Some of your customers will appreciate your business idea right away and delight in every offer you make to promote it, while others will see you as a resource to help them demystify its potential uses and benefits.

Many business models are available: You could sell a single innovative product or a popular range of devices; invent a product from scratch, writing code for an application that solves an unmet marketing need; or develop an education business, explaining the nuances of technology through books, blogs, podcasts, seminars, or workshops.

If you’ve found some particular technology that you love and that you know other people would love to learn how to use, then here are a few ideas on how to create a start-up around your passion.

Build Your Tech Team

Hiring a technical staff will require a slightly more demanding approach than simply hiring staff members with business-related skills. Of course, you won’t have to reinvent the entire recruitment process from scratch. You will still use traditional selection and screening processes, such as asking for resumes, conducting interviews, and running a background check for employment.

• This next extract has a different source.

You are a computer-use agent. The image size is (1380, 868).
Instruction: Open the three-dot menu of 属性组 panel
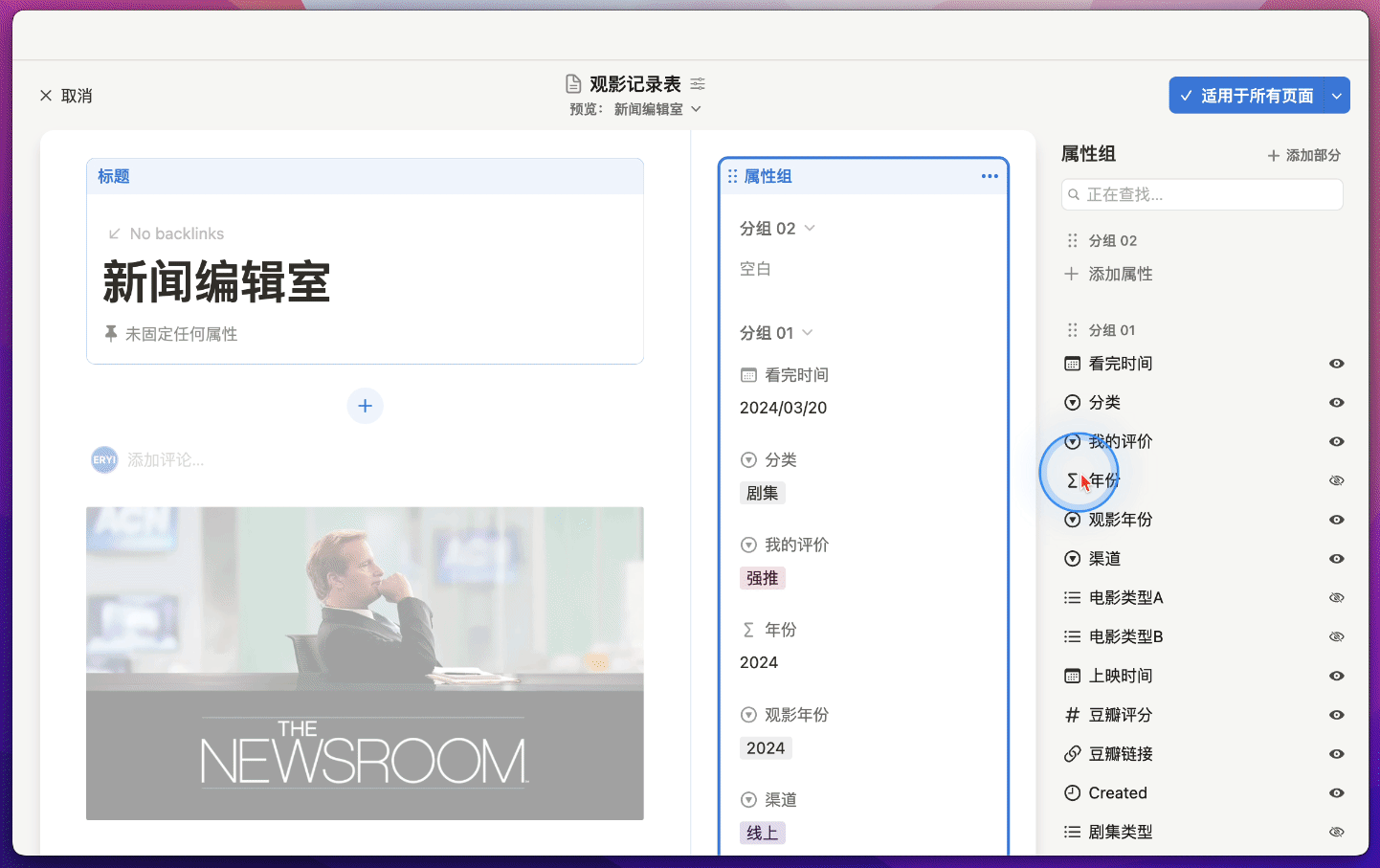tap(990, 176)
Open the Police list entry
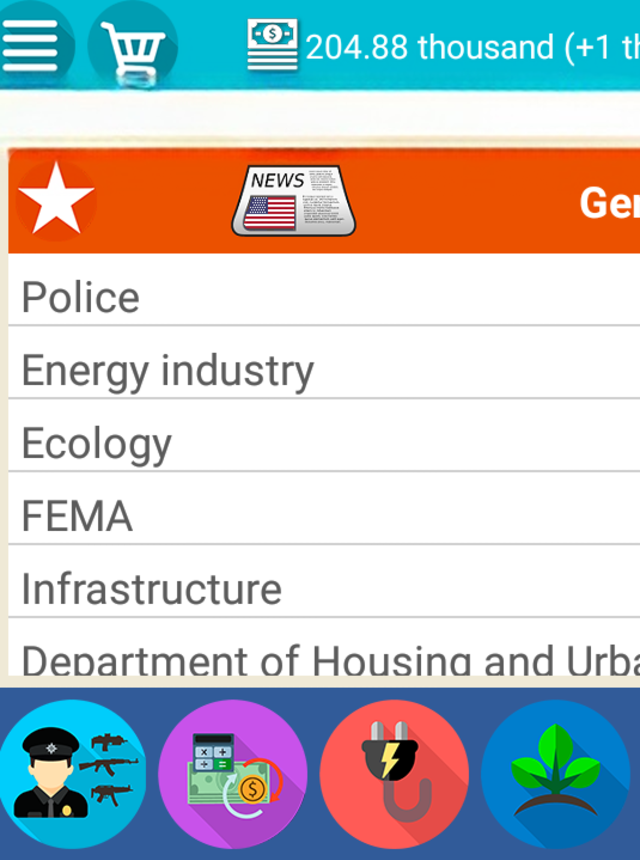 pos(80,297)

But a few things will be different: interviewing and advertising your open position.

The interview will have to be more vigorous because you will want to know details about the candidate that are rarely mentioned in a resume. Elon Musk, for example, has said in many media interviews that when he is hiring someone for one of his tech companies he considers educational credentials and resumes secondary. What he really wants to know during the hiring interview is the candidate’s levels of creativity, ingenuity, and innovation.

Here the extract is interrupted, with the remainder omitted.